Records of target positions:
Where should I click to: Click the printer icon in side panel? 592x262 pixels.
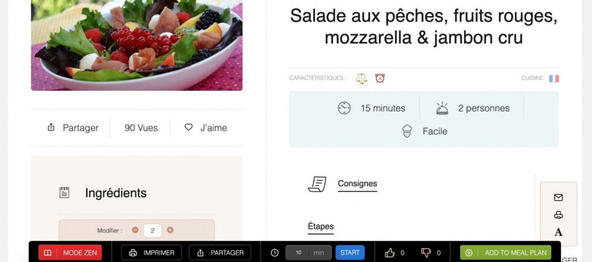tap(558, 215)
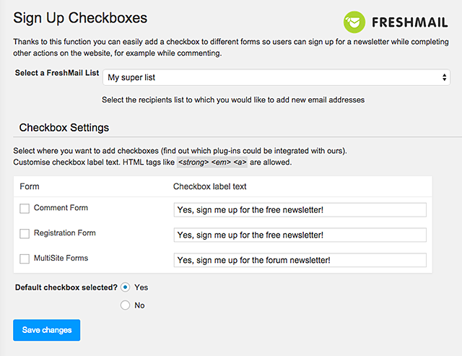Click the green FreshMail envelope logo icon
The width and height of the screenshot is (462, 356).
(x=354, y=22)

**TASK DESCRIPTION**.
Copy every line of the records above word for word, without the pictures.

**SOLUTION**.
Where should I click to: Click the printer icon in side panel? 592x262 pixels.
tap(558, 215)
Click the green FreshMail envelope logo icon
The width and height of the screenshot is (462, 356).
(x=354, y=22)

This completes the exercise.